▶ Vorliegender Text
Berlin Guttenberg kämpft sich zurück

Berlin · Der ehemalige Bundesverteidigungsminister bezeichnet seine in weiten Teilen abgeschriebene Doktorarbeit in einem Interview als größte Dummheit seines Lebens. Betrug oder Vorsatz habe es aber nie gegeben. Der CSU-Politiker will die öffentliche Rehabilitation.

Perfektes Timing, gute Inszenierung: Karl-Theodor zu Guttenberg hat offenbar wenig verlernt. Der wegen Plagiaten in seiner Doktorarbeit im März als Verteidigungsminister zurückgetretene einstige CSU-Volksliebling stürmt mit einer regelrechten Imagekampagne zurück ins Rampenlicht.

Nach einem ersten öffentlichen Auftritt bei einer Sicherheitskonferenz im kanadischen Halifax mit neuer Frisur und Kontaktlinsen beantwortet Guttenberg nun in einem als Buch erscheinenden Interview mit "Zeit"-Chefredakteur Giovanni di Lorenzo ("Vorerst gescheitert", Herder-Verlag) Fragen zu Schuld und Sühne nach seiner Plagiatsaffäre. Dass die Staatsanwaltschaft Hof fast gleichzeitig das Verfahren wegen Urheberrechtsverletzungen gegen eine Zahlung von 20 000 Euro an die Kinderkrebshilfe eingestellt hat, wirkt drehbuchreif. Also alles bereit für das große Comeback?

Guttenberg scheint fest gewillt, es zu versuchen. In nahezu jeder der vorab veröffentlichten Äußerungen lässt sich sein Wunsch nach öffentlicher Rehabilitation erkennen. Der noch vor einem Jahr als Reserve-Kanzler gefeierte CSU-Mann legt Wert darauf, dass Absicht oder gar Täuschung bei seiner von der Universität Bayreuth als Plagiat bewerteten Dissertation nicht vorgelegen hätten.

▶ Bereitgestellte Zeilen

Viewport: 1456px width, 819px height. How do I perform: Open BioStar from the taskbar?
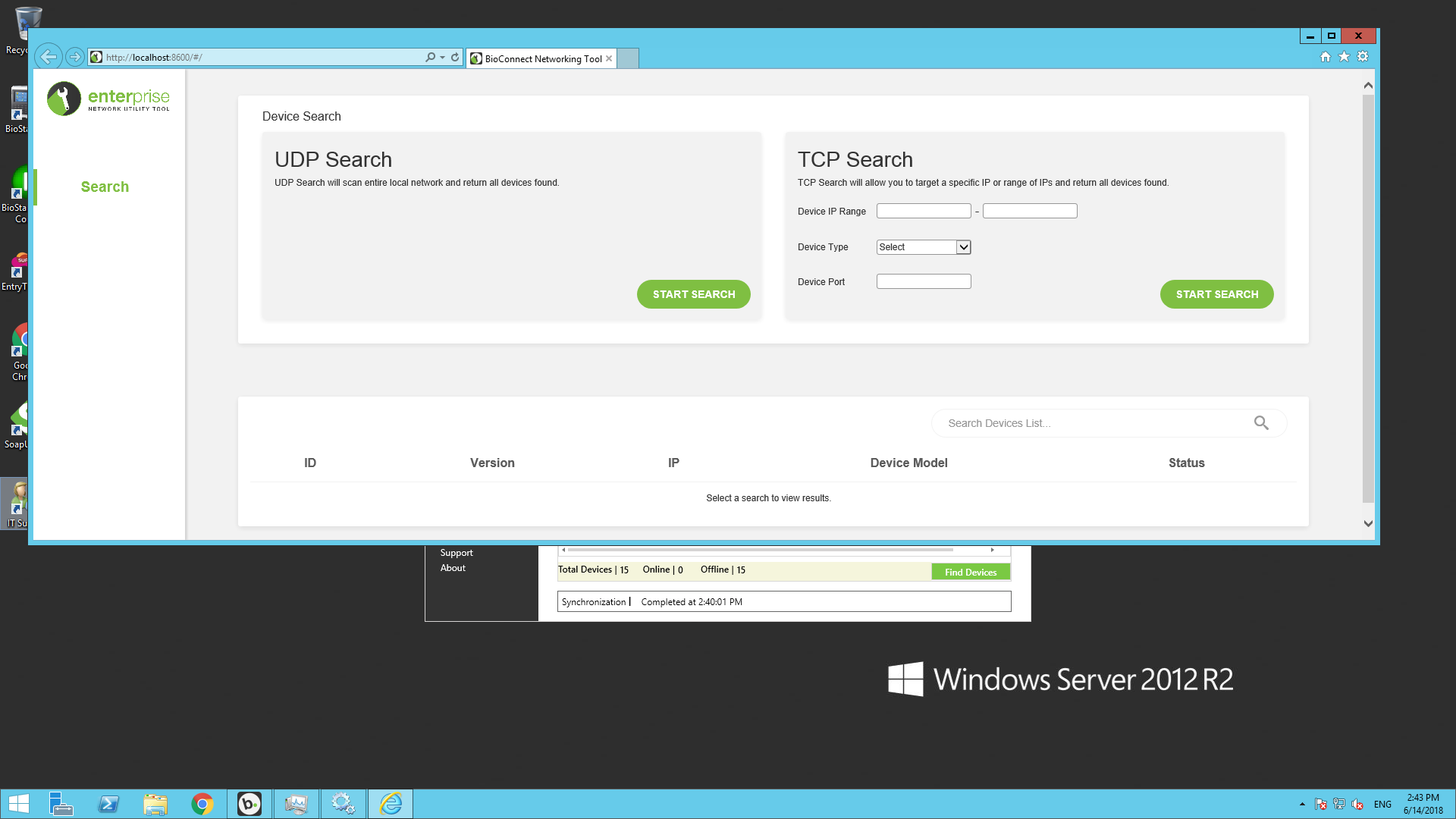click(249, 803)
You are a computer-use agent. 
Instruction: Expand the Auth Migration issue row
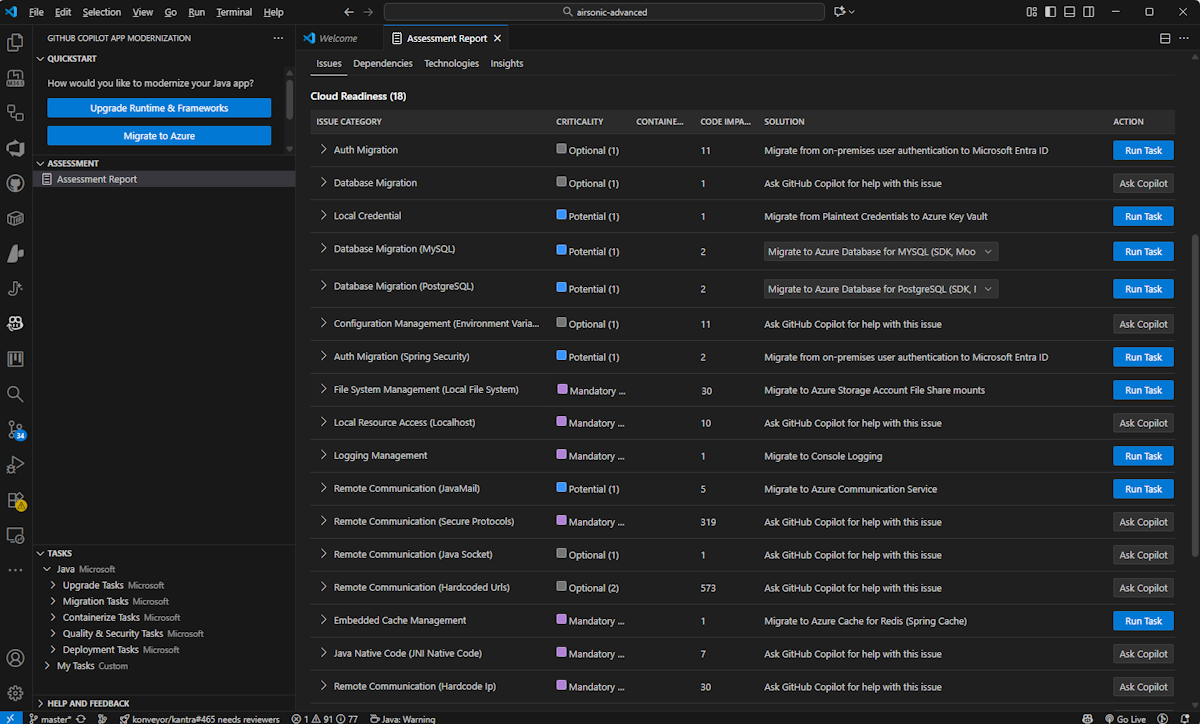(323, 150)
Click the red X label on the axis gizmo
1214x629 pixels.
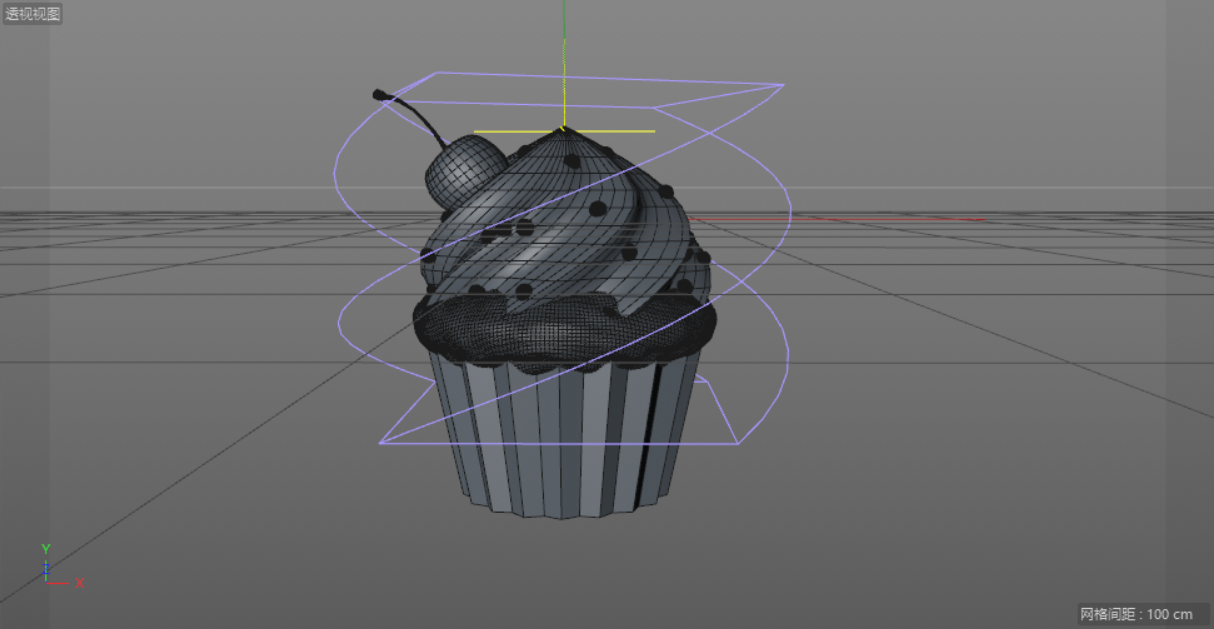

▶ Arbeitsanweisungen
- A) Übertragen Sie aus dem Artikel über Guttenbergs Rückkehr wortgetreu den Abschnitt zwischen "Perfektes Timing, gute" und "zurück ins Rampenlicht.", beide Stellen eingeschlossen.
- B) Führen Sie den Artikel über Guttenbergs Rückkehr im Anschluss an seinen letzten Satz weiter.

▶ Ergebnisse je Aufgabe
- A)
Perfektes Timing, gute Inszenierung: Karl-Theodor zu Guttenberg hat offenbar wenig verlernt. Der wegen Plagiaten in seiner Doktorarbeit im März als Verteidigungsminister zurückgetretene einstige CSU-Volksliebling stürmt mit einer regelrechten Imagekampagne zurück ins Rampenlicht.

- B)
Das Abschreiben sei "das fatale Ergebnis einer chaotischen und ungeordneten Arbeitsweise", sagt Guttenberg. Auf 80 Datenträgern habe er Material für seine Doktorarbeit gesammelt, berichtet der CSU-Politiker, der zwischen 1999 und 2006 an einer Dissertation über die europäische Verfassung arbeitete. "Ich war ein hektischer und unkoordinierter Sammler." Guttenberg will als schludriger und überforderter Doktorand, nicht aber als Betrüger dastehen.

Dass er von Journalisten, Schriftstellern, Wissenschaftlern des Bundestages und sogar seinem Doktorvater kopiert und abgeschrieben hat, schlicht fremdes geistiges Eigentum als seines deklariert hat, gibt er so offen nicht zu. Er sei früh in das Familienunternehmen eingespannt gewesen und habe sich in der Politik engagiert, gibt er, wie vor Monaten bei seiner Rücktritts-Pressekonferenz, als Entschuldigung an. Wie so oft spricht der Freiherr aus dem Frankenland über sich in der dritten Person.

Vom "Zeit"-Chefredakteur darauf angesprochen mit der Frage, warum es so schwer sei, einfach zu sagen: "Ich bitte um Entschuldigung", entgegnet Guttenberg: "Faktisch ist das ein Ich." Es sei eben ein anerzogener Sprachgebrauch. "Tatsächlich bedauere ich. Tatsächlich bin ich verantwortlich."

Doch nach diesem Moment der Reue fällt Guttenberg in das bekannte Muster der Selbstverteidigung, des Weichzeichnens, zurück. Dass Guttenberg Textpassagen übernommen und wie zum Verwischen von Spuren minimal verändert hat, sei der "Schlussredaktion" geschuldet. Und: "Wenn ich geschickt hätte täuschen wollen, hätte ich es vermieden, Textstellen so plump und so töricht in diese Arbeit zu übernehmen."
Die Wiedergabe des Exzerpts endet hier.